Just In Time For AMD's Launch, NVIDIA Has Some 'Super' GPUs

It was weird for Computex to come and go without talk of new GPUs from Nvidia. But after having teased something to do with "Super" around Computex, it seems like we'll get some new GPUs after all — and just in time to rain on AMD's parade next month.

Following speculation from the specialist component sphere, confirmation has started to arrived that the next string of Nvidia GPUs will be termed "Super". Videocardz reported that Nvidia would officially unveiled the full lineup on July 2 — just days before the global launch of AMD's Navi and third-generation Ryzen CPUs.
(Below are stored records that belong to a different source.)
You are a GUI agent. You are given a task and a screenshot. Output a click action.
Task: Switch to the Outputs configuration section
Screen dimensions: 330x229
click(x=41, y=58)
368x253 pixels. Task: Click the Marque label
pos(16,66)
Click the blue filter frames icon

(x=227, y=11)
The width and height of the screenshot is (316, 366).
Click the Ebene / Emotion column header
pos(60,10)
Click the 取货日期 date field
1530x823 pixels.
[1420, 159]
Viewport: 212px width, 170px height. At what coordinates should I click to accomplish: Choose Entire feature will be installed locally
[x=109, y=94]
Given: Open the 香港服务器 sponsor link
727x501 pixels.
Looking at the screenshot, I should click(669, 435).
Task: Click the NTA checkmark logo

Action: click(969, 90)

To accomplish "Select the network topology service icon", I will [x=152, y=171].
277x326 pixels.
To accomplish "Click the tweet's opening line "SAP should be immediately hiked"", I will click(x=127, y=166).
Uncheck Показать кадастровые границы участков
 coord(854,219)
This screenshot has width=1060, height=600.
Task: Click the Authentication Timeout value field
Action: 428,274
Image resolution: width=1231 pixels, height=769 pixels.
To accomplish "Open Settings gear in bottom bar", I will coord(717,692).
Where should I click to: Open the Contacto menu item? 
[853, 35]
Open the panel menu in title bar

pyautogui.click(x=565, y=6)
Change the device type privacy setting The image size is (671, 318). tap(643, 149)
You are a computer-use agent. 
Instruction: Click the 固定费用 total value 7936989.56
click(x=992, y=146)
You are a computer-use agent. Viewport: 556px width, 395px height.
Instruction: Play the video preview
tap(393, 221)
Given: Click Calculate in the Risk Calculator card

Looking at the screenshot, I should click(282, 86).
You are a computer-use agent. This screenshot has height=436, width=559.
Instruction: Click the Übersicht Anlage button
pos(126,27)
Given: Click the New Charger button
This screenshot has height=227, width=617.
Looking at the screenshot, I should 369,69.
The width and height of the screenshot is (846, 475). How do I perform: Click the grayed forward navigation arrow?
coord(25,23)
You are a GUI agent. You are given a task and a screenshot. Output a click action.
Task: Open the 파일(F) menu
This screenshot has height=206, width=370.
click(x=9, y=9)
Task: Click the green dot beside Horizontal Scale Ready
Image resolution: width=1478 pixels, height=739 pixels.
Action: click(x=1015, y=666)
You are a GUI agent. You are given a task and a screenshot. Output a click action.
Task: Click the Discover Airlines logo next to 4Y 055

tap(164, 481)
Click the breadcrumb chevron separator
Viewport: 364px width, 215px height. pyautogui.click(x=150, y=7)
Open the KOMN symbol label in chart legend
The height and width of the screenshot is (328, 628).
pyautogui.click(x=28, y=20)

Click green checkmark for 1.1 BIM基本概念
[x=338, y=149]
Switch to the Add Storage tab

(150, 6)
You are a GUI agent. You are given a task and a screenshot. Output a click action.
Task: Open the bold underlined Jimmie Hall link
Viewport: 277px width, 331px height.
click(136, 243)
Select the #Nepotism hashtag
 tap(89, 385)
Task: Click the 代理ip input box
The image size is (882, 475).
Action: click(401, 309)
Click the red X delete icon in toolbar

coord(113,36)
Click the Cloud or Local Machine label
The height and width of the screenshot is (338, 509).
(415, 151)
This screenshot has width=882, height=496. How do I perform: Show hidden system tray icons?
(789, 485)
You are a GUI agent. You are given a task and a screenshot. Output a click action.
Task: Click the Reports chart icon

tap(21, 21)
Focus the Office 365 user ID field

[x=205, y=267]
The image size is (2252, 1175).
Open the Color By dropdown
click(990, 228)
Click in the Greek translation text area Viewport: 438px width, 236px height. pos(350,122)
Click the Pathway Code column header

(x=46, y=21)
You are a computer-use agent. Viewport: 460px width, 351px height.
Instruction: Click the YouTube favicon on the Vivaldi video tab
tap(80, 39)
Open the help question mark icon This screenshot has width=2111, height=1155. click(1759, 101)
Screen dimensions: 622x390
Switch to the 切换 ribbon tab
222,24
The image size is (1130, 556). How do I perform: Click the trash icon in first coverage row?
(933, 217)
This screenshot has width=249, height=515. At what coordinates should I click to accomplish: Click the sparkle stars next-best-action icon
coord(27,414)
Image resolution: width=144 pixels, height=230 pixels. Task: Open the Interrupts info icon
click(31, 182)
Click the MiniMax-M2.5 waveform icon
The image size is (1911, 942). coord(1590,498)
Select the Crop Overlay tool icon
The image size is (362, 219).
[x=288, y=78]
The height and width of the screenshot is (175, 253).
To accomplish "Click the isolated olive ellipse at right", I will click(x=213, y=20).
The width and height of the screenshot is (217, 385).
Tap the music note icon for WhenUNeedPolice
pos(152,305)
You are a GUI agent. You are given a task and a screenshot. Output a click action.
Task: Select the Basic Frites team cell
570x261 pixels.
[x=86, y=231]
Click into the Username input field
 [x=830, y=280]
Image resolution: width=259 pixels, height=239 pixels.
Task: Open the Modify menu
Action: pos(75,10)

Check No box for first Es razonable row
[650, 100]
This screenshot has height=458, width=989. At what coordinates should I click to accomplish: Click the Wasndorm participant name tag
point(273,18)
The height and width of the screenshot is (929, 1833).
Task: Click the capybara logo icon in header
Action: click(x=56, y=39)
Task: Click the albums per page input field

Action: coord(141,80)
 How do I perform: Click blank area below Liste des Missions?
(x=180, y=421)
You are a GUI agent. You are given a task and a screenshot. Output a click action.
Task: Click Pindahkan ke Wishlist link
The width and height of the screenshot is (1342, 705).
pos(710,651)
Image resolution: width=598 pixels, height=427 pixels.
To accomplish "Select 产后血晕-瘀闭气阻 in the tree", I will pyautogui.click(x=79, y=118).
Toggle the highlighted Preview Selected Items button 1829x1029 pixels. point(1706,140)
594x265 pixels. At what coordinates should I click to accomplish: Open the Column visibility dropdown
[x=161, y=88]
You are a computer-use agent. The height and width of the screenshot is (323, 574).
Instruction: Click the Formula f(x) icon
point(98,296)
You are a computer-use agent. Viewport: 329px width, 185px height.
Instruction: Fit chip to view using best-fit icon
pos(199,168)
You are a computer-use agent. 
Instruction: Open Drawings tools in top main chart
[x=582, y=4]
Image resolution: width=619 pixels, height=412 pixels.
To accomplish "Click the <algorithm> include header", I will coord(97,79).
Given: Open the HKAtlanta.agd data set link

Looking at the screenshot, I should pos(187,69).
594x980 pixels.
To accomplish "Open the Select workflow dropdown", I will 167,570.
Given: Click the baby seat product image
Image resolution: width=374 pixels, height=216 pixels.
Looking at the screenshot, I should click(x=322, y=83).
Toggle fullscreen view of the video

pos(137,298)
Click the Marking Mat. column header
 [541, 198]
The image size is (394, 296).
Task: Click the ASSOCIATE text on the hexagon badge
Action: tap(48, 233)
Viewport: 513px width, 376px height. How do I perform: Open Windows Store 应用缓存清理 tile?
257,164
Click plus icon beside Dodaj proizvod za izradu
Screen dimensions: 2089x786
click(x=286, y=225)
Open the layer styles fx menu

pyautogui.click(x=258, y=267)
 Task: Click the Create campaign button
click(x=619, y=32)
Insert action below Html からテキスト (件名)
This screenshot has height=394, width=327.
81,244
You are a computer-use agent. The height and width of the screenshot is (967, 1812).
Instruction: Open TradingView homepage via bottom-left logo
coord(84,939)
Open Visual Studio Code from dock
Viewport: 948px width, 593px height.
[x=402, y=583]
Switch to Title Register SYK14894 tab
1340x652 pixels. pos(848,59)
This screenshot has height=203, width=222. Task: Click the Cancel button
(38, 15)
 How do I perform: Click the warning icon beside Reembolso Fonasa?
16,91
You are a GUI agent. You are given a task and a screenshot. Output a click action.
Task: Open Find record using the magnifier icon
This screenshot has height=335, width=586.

Extra confirmation of the Super line then leaked out on Twitter, with user Komachi_ensaka pointing to a Eurasian Economic Commission filing outlining Gigabyte's upcoming graphics cards, which include the RTX 2060 Super, as well as a stack of new SKUs across their AORUS line and their Radeon RX 5700 offering:

Image: Eurasian Economic Commission

Interestingly, the review embargo for AIB models — not the Founder Edition cards from Nvidia directly — will supposedly be July 9, while the news and reviews for the founder edition models will be on July 2 internationally. That's primarily a media move on Nvidia's part, as the company (and the entire tech world) knows that there's upcoming coverage for AMD's Ryzen CPUs and RX 5700 cards around their global launch on July 7.

It certainly makes life hell for reviewers on the ground. Apart from having a whole new stack of 7nm CPUs and GPUs to deal with, NVIDIA's thrown some more GPUs into the mix. And samples for some of these haven't even gone out as far as I'm aware, so people are in for a long string of sleepless nights. But hey, at least there's a little more competition in the GPU space.


    Thank god for AMD. Forcing NVidia and Intel to pull their fingers out and stop relying on planned obsolescence to make money. Bring on the price / performance war!

      I'm firmly in the Nvidia/Intel ecosystem for all my gaming kit, but I also recognise that nifty bells and whistles like raytracing (especially with such niche uptake compared to even PhysX) can't sell a line of cards if they break too far from the basic price/performance metrics (particularly without the widespread utility stuff like CUDA could do outside of gaming) - AMD have neatly shored up the console market, but when they nip at the heels of Nvidia's PC cards it means our premium options are far more competitively priced!